== TEXT BLOCK ==
****************************************
In 1945 Kelly was inducted in the Hall of Fame by the Veterans Committee. By the second half of the 20th century, the player who'd been as beloved in his era as Babe Ruth and Mickey Mantle were in theirs faded into obscurity.
All the while, one of the autographed programs from the Elks tribute dinner in 1887 was preserved in mint condition, buried in a trunk beneath newspapers, letters and some other Elks mementos in the attic of a wealthy family in the West Roxbury neighborhood of Boston. When the matriarch died in 1985, the family had yard sale. The trunk of mostly junk sold for $25.
The man who bought it was a lifelong Elks member who enjoyed collecting pins and other relics from the club's early days. So he was thrilled to find the perfectly preserved program from the 1887 dinner. He had no idea who Mike Kelly was and didn't care. He just liked the way the program looked behind glass in his home office, and there it stayed for 25 years.
****************************************
== RECORD SET ==

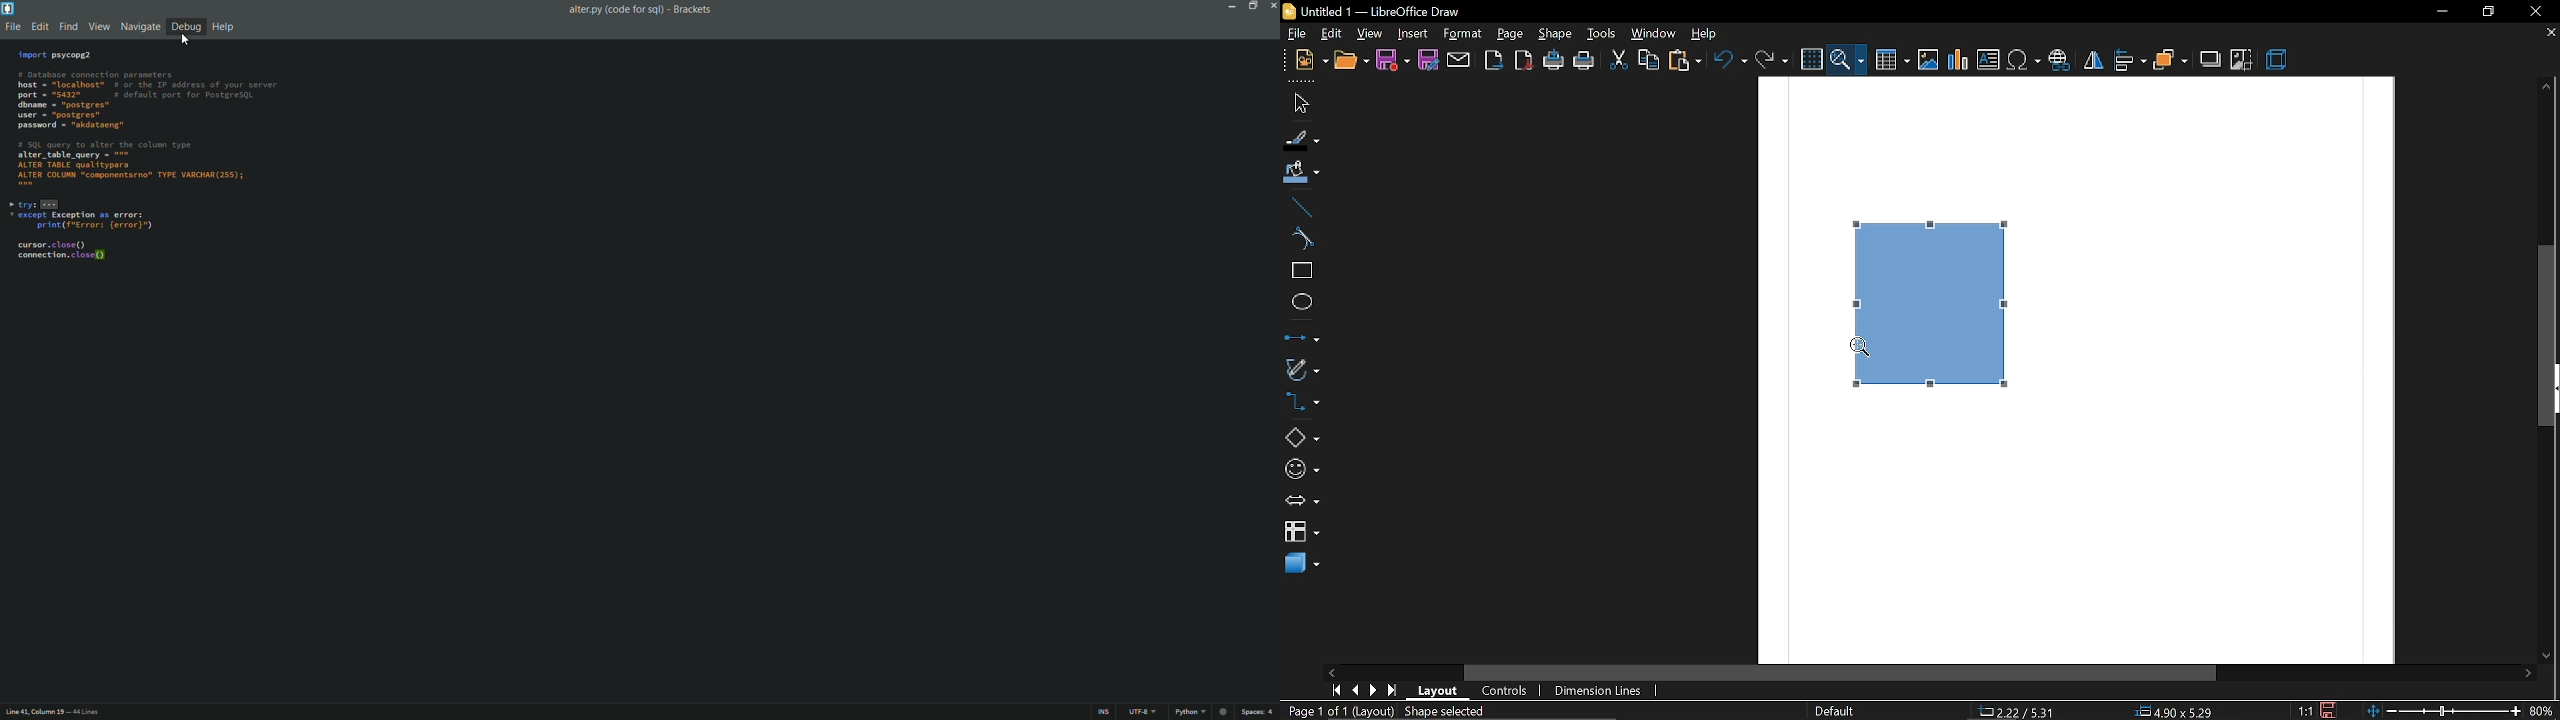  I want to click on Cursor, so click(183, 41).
****************************************
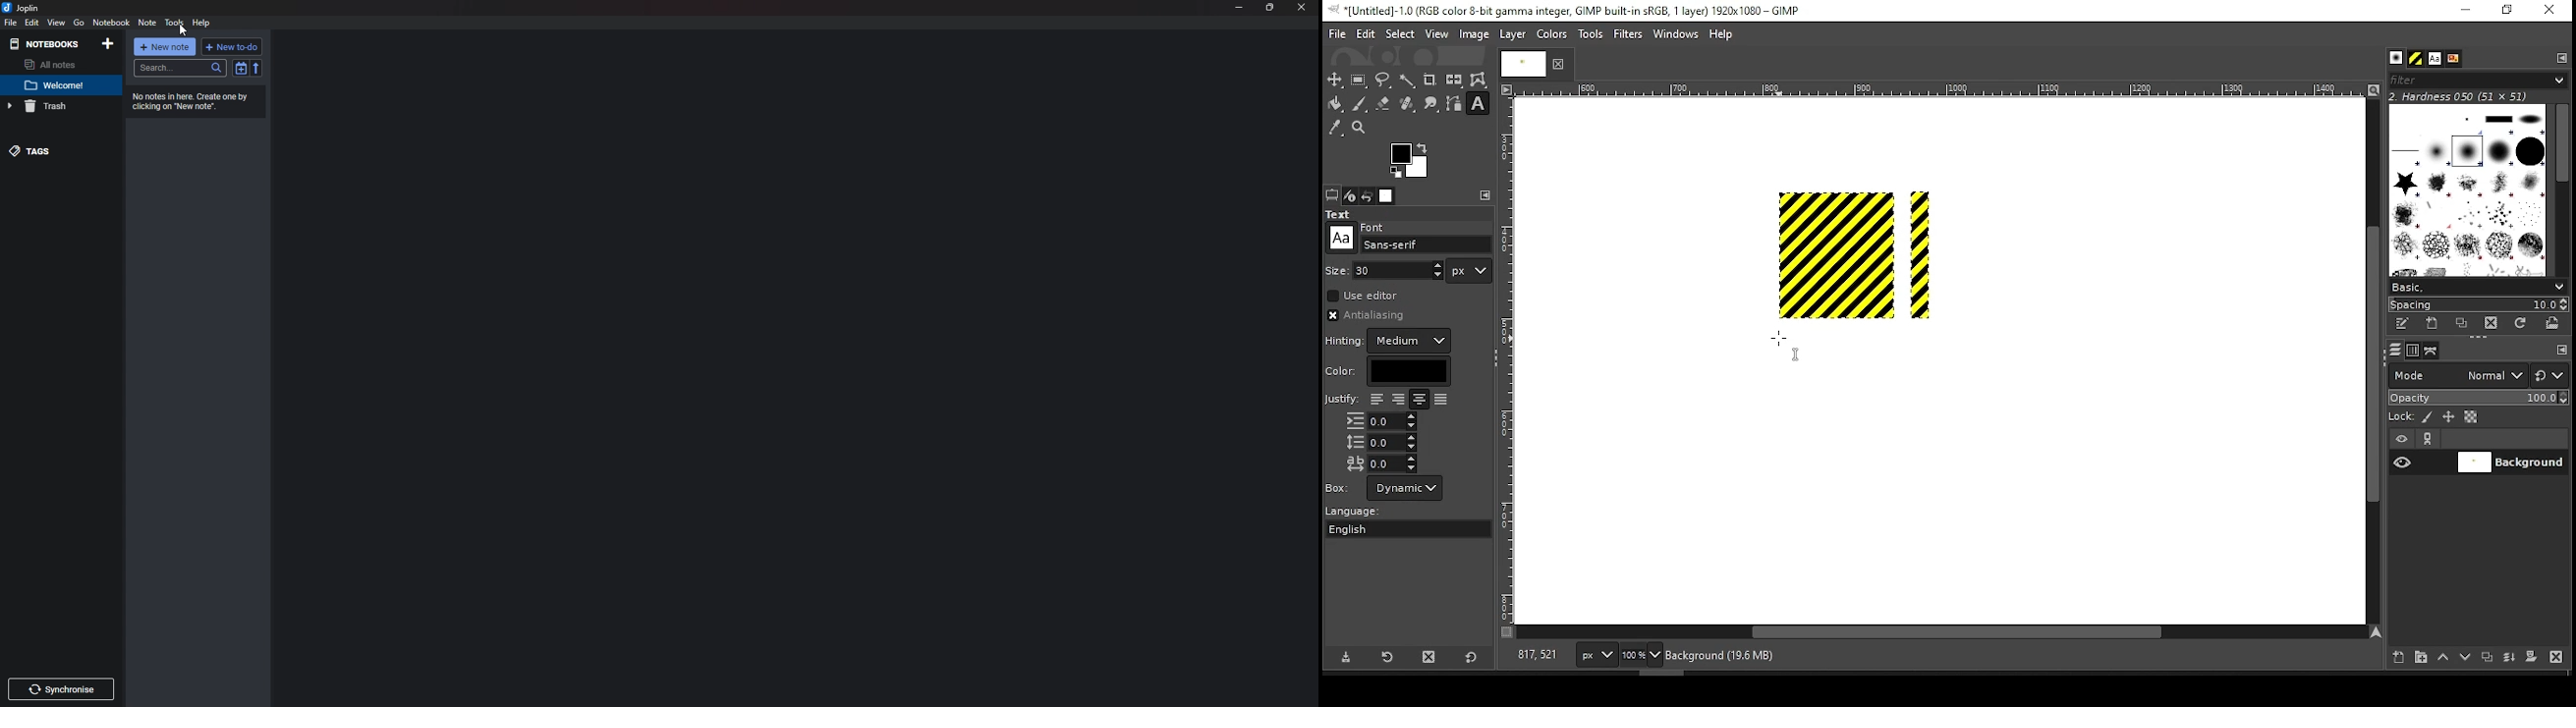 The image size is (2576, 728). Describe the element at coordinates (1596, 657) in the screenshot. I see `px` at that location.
****************************************
== TO DO ==
Using the text on the Elks dinner program, answer each question.
1. In what year was Kelly inducted into the Hall of Fame?
2. What did the trunk sell for at the yard sale?
3. How long did the program stay behind glass in the buyer's home office?
These records have no connection to the text.

== RESULT OF THIS TASK ==
1. 1945
2. $25
3. 25 years